サンクトペテルブルク国際経済フォーラムで見えたドイツの〝接近〟

 今年6月3日から6日に開催されたサンクトペテルブルク国際経済フォーラム(St. Petersburg International Economic Forum:SPIEF)に、ドイツ企業家・議員で構成される代表団が数年ぶりに公式参加した。在露ドイツ通商会議所のマティアス・シェップ会長は、「他の主要な西側諸国と同様、われわれもロシアとの経済的な架け橋を維持したいと考えている。とりわけ停戦合意後を見据えてのことであり、また1000億ユーロ以上と評価されるロシア国内のドイツ資産を保護するためでもある」とSPIEF参加の理由をドイツDPA通信に述べている。

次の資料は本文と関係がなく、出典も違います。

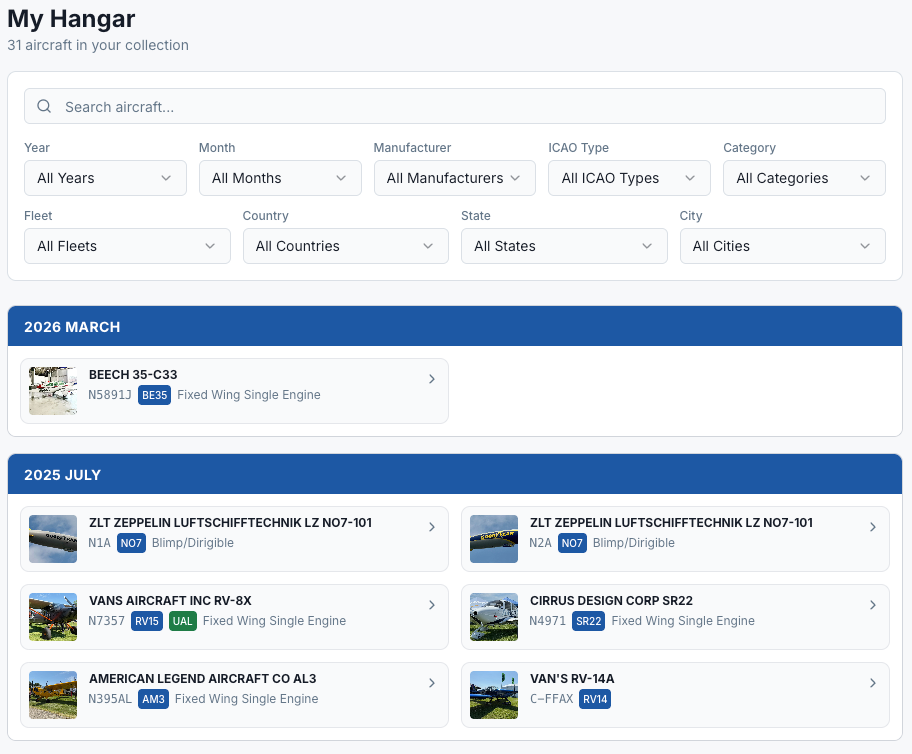Image resolution: width=912 pixels, height=754 pixels.
Task: Expand the All Manufacturers filter
Action: coord(454,178)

 移民・難民対策への強硬路線で知られる右派ポピュリスト政党AfD所属の連邦議会議員マルクス・フロンマイヤー氏は「われわれはロシアの人々に、将来も中国車ではなくMercedesに乗っていてほしいと考えている」と述べ、「ロシアで何らかの形で事業を継続しているドイツ企業は約1500社。ドイツの議員団のサンクトペテルブルク訪問は『視察』であり、ドイツ企業が再びロシアで事業を行いやすい環境を整えることが目的」と説明したと、ロシアメディアFondsk.ruは報じた。さらに、フロンマイヤー氏は、ガスプロムのアレクセイ・ミレル社長やロシア直接投資基金(RDIF)のキリル・ドミトリエフ総裁との会談において、ノルドストリーム・ガスパイプラインの稼働再開を呼びかけたとされる。

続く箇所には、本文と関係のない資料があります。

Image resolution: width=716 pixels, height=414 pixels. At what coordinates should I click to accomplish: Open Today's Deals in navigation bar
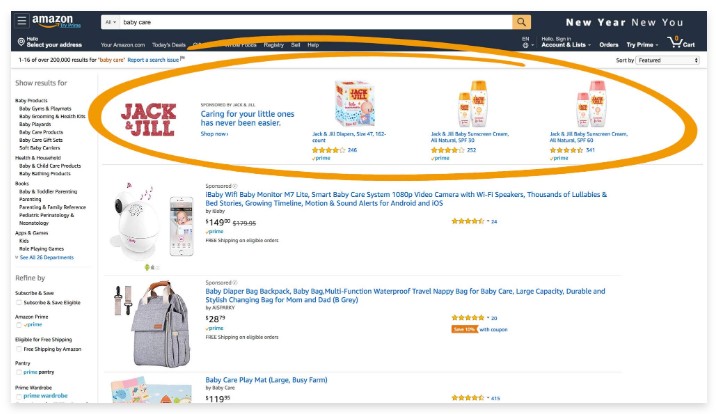click(x=168, y=45)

 SPIEFのタイミングにあわせ在露ドイツ通商会議所は、サンクトペテルブルク新事務所の開所式も行っている。ロシア産業家企業家連盟(RSPP)のアレクサンドル・ショーヒン会長は、「一部の企業がロシア市場に背を向けている中で、ドイツ企業がロシア市場を放棄していないというシグナルを発している」と歓迎の言葉を寄せた。

米国と韓国に動く

 米国もSPIEFに参加した。ロシア国営通信社TASSによると、ロシアに所在する米国商工会議所(AmCham Russia)のロバート・エイジー会頭は、「米国企業は長年にわたりロシアで事業を展開してきた。一部の大手ブランドが撤退したことで、あたかも米国企業が一斉に撤退したかのような印象が広がっているが、実際には大多数の企業がロシアに残り、事業を成功させている。製薬企業はその代表的な例である」と述べ、「米国企業は、ロシアとのビジネス関係の回復に向けて前進すべき時期に来ているとのマルコ・ルビオ米国務長官の立場に賛同している」と発言した。RDIFのキリル・ドミトリエフ総裁は、SPIEFにおいて、ロシアと米国がロシア北極圏における共同プロジェクトについて協議を進めていることを強調した。

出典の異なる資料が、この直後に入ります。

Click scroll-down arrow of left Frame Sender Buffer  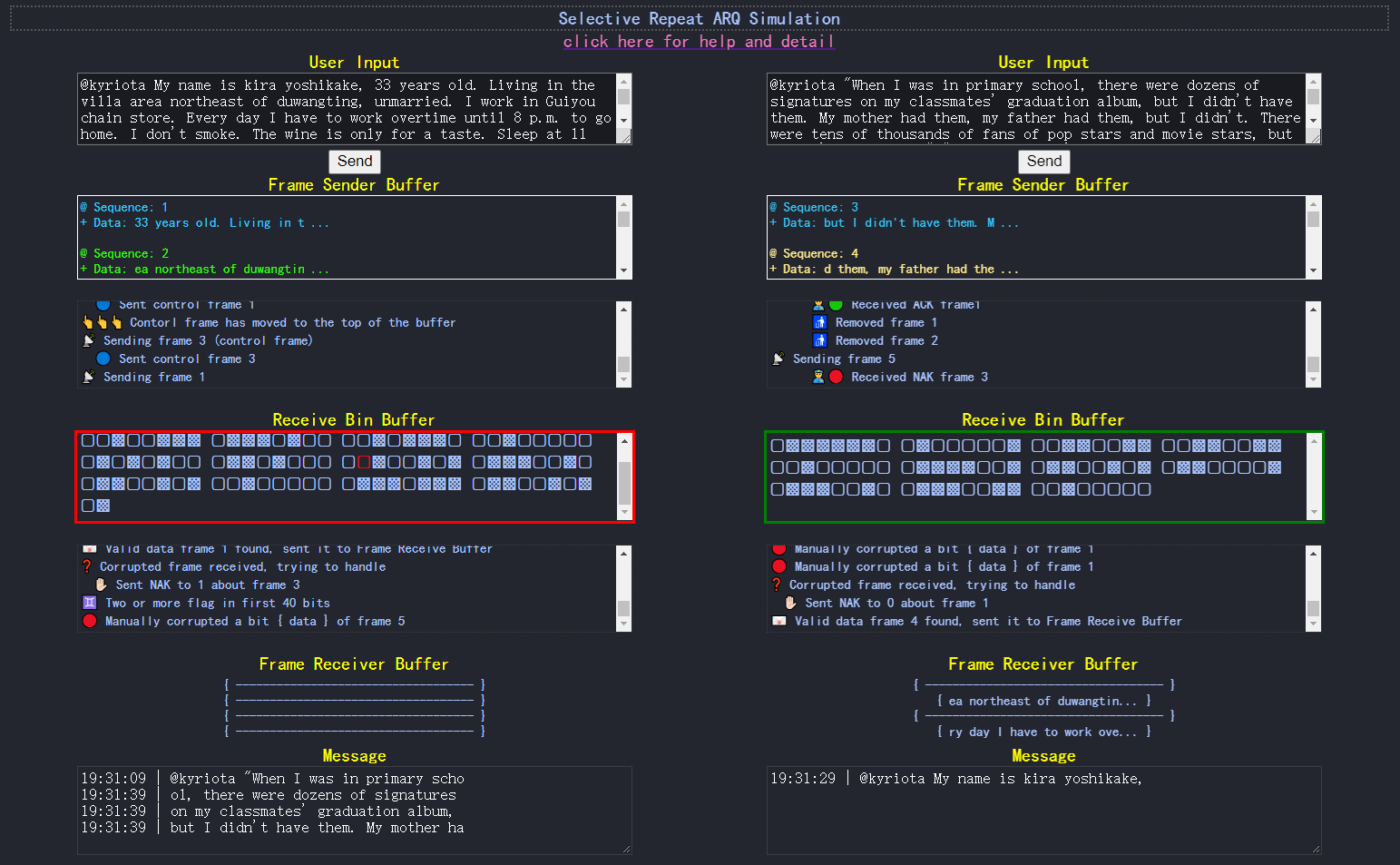(x=623, y=270)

 ロシアは韓国にも秋波を送る。6月1日付TASSによると、SPIEFに先んじて、アレクセイ・チェクンコフ極東・北極圏開発大臣は、北極海航路を利用したコンテナ輸送について、「中国に次いで2番目に挙げたい国は韓国だ。韓国は強力な造船産業を有しており、戦略的にも地理的にも中国以上に有利な位置にある。つまり、韓国は北極海航路の利用によって輸送時間をさらに短縮できる」と発言した。

 韓国・ロシアビジネス協議会のパク・ジョンホ会長も、韓国当局が9月に北極海航路を利用したコンテナ船の試験運航を実施する準備を進めており、この航路は韓国の経済発展にとって重要な役割を果たす可能性があると言及した。また、韓国企業については、LG電子がロシア工場の一部操業を再開するといった動きが見られ、サムスン電子もマーケティング強化や商標登録を通じてロシアへの再関与を維持している。